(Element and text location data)
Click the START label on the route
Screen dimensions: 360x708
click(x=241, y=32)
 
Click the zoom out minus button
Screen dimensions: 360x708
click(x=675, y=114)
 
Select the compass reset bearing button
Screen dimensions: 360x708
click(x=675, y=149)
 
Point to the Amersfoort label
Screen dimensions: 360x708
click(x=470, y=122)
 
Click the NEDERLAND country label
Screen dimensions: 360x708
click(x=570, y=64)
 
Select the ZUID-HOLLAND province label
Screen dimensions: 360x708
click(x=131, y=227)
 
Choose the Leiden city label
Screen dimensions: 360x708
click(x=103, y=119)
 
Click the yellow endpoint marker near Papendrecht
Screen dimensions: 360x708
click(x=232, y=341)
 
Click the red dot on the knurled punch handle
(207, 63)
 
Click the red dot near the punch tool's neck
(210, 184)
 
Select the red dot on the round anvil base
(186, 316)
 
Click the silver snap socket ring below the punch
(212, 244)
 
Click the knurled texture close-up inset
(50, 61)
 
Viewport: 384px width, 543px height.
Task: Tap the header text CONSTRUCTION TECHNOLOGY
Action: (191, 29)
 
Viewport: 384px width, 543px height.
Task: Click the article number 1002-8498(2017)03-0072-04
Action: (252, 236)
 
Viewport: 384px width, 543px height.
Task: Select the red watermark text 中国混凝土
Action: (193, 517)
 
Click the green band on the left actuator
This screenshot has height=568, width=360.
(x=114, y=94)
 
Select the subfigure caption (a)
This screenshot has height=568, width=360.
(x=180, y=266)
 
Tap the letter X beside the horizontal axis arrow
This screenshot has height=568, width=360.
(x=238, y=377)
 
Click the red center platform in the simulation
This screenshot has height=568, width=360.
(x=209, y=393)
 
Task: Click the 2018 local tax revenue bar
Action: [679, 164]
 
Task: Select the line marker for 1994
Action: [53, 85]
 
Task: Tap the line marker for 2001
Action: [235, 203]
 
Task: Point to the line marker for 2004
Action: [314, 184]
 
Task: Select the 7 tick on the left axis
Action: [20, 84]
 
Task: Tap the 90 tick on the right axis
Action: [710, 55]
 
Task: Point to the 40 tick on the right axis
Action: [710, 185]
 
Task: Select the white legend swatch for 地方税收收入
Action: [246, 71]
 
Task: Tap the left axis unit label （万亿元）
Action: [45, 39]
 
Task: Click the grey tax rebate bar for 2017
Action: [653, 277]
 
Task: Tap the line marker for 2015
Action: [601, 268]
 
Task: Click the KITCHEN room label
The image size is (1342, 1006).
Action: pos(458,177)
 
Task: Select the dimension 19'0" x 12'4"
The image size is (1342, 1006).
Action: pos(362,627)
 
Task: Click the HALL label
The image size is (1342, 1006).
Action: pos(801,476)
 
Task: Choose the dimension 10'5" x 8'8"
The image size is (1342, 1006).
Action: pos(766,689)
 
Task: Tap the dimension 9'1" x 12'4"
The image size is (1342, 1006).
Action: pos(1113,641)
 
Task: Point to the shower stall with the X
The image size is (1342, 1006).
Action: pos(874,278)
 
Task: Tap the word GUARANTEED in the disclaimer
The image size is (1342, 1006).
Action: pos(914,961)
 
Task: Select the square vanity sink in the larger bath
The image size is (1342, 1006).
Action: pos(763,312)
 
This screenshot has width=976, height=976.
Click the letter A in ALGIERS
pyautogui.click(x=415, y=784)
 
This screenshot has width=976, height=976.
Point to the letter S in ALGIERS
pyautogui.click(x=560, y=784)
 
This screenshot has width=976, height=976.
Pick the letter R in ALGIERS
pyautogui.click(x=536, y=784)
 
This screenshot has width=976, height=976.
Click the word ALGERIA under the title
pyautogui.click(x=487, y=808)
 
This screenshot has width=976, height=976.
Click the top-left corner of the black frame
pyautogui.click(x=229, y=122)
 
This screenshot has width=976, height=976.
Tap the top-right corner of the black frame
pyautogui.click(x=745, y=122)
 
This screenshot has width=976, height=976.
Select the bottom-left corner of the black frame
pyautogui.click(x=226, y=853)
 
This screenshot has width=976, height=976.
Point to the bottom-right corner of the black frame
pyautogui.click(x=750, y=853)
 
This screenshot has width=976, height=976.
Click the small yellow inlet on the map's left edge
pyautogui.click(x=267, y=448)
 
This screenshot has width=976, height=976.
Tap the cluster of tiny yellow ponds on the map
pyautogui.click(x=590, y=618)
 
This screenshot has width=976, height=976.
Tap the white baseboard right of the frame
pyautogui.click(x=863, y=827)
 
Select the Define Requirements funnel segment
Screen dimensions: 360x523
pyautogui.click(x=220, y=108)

GIVEN PROBLEM:
Edit the lines above so that every "black frame" becomes "dark frame", leaving everything else unchanged.

THE RESULT:
Click the START label on the route
Screen dimensions: 360x708
click(x=241, y=32)
 
Click the zoom out minus button
Screen dimensions: 360x708
click(x=675, y=114)
 
Select the compass reset bearing button
Screen dimensions: 360x708
click(x=675, y=149)
 
Point to the Amersfoort label
Screen dimensions: 360x708
click(x=470, y=122)
 
Click the NEDERLAND country label
Screen dimensions: 360x708
click(x=570, y=64)
 
Select the ZUID-HOLLAND province label
Screen dimensions: 360x708
click(x=131, y=227)
 
Choose the Leiden city label
Screen dimensions: 360x708
click(x=103, y=119)
 
Click the yellow endpoint marker near Papendrecht
Screen dimensions: 360x708
click(x=232, y=341)
 
Click the red dot on the knurled punch handle
(207, 63)
 
Click the red dot near the punch tool's neck
(210, 184)
 
Select the red dot on the round anvil base
(186, 316)
 
Click the silver snap socket ring below the punch
(212, 244)
 
Click the knurled texture close-up inset
(50, 61)
 
Viewport: 384px width, 543px height.
Task: Tap the header text CONSTRUCTION TECHNOLOGY
Action: (191, 29)
 
Viewport: 384px width, 543px height.
Task: Click the article number 1002-8498(2017)03-0072-04
Action: (252, 236)
 
Viewport: 384px width, 543px height.
Task: Select the red watermark text 中国混凝土
Action: (193, 517)
 
Click the green band on the left actuator
This screenshot has height=568, width=360.
(x=114, y=94)
 
Select the subfigure caption (a)
This screenshot has height=568, width=360.
(x=180, y=266)
 
Tap the letter X beside the horizontal axis arrow
This screenshot has height=568, width=360.
(x=238, y=377)
 
Click the red center platform in the simulation
This screenshot has height=568, width=360.
(x=209, y=393)
 
Task: Click the 2018 local tax revenue bar
Action: [679, 164]
 
Task: Select the line marker for 1994
Action: [53, 85]
 
Task: Tap the line marker for 2001
Action: [235, 203]
 
Task: Point to the line marker for 2004
Action: [314, 184]
 
Task: Select the 7 tick on the left axis
Action: [20, 84]
 
Task: Tap the 90 tick on the right axis
Action: [710, 55]
 
Task: Point to the 40 tick on the right axis
Action: [710, 185]
 
Task: Select the white legend swatch for 地方税收收入
Action: [246, 71]
 
Task: Tap the left axis unit label （万亿元）
Action: [45, 39]
 
Task: Click the grey tax rebate bar for 2017
Action: [653, 277]
 
Task: Tap the line marker for 2015
Action: [601, 268]
 
Task: Click the KITCHEN room label
The image size is (1342, 1006).
Action: pos(458,177)
 
Task: Select the dimension 19'0" x 12'4"
The image size is (1342, 1006).
Action: pos(362,627)
 
Task: Click the HALL label
The image size is (1342, 1006).
Action: pos(801,476)
 
Task: Choose the dimension 10'5" x 8'8"
The image size is (1342, 1006).
Action: pos(766,689)
 
Task: Tap the dimension 9'1" x 12'4"
The image size is (1342, 1006).
Action: pos(1113,641)
 
Task: Point to the shower stall with the X
The image size is (1342, 1006).
Action: pos(874,278)
 
Task: Tap the word GUARANTEED in the disclaimer
The image size is (1342, 1006).
Action: pos(914,961)
 
Task: Select the square vanity sink in the larger bath
The image size is (1342, 1006).
Action: pos(763,312)
 
This screenshot has width=976, height=976.
Click the letter A in ALGIERS
pyautogui.click(x=415, y=784)
 
This screenshot has width=976, height=976.
Point to the letter S in ALGIERS
pyautogui.click(x=560, y=784)
 
This screenshot has width=976, height=976.
Pick the letter R in ALGIERS
pyautogui.click(x=536, y=784)
 
This screenshot has width=976, height=976.
Click the word ALGERIA under the title
pyautogui.click(x=487, y=808)
 
This screenshot has width=976, height=976.
Click the top-left corner of the dark frame
pyautogui.click(x=229, y=122)
 
This screenshot has width=976, height=976.
Tap the top-right corner of the dark frame
pyautogui.click(x=745, y=122)
 
This screenshot has width=976, height=976.
Select the bottom-left corner of the dark frame
pyautogui.click(x=226, y=853)
 
This screenshot has width=976, height=976.
Point to the bottom-right corner of the dark frame
pyautogui.click(x=750, y=853)
 
This screenshot has width=976, height=976.
Click the small yellow inlet on the map's left edge
pyautogui.click(x=267, y=448)
 
This screenshot has width=976, height=976.
Tap the cluster of tiny yellow ponds on the map
pyautogui.click(x=590, y=618)
 
This screenshot has width=976, height=976.
Tap the white baseboard right of the frame
pyautogui.click(x=863, y=827)
 
Select the Define Requirements funnel segment
Screen dimensions: 360x523
pyautogui.click(x=220, y=108)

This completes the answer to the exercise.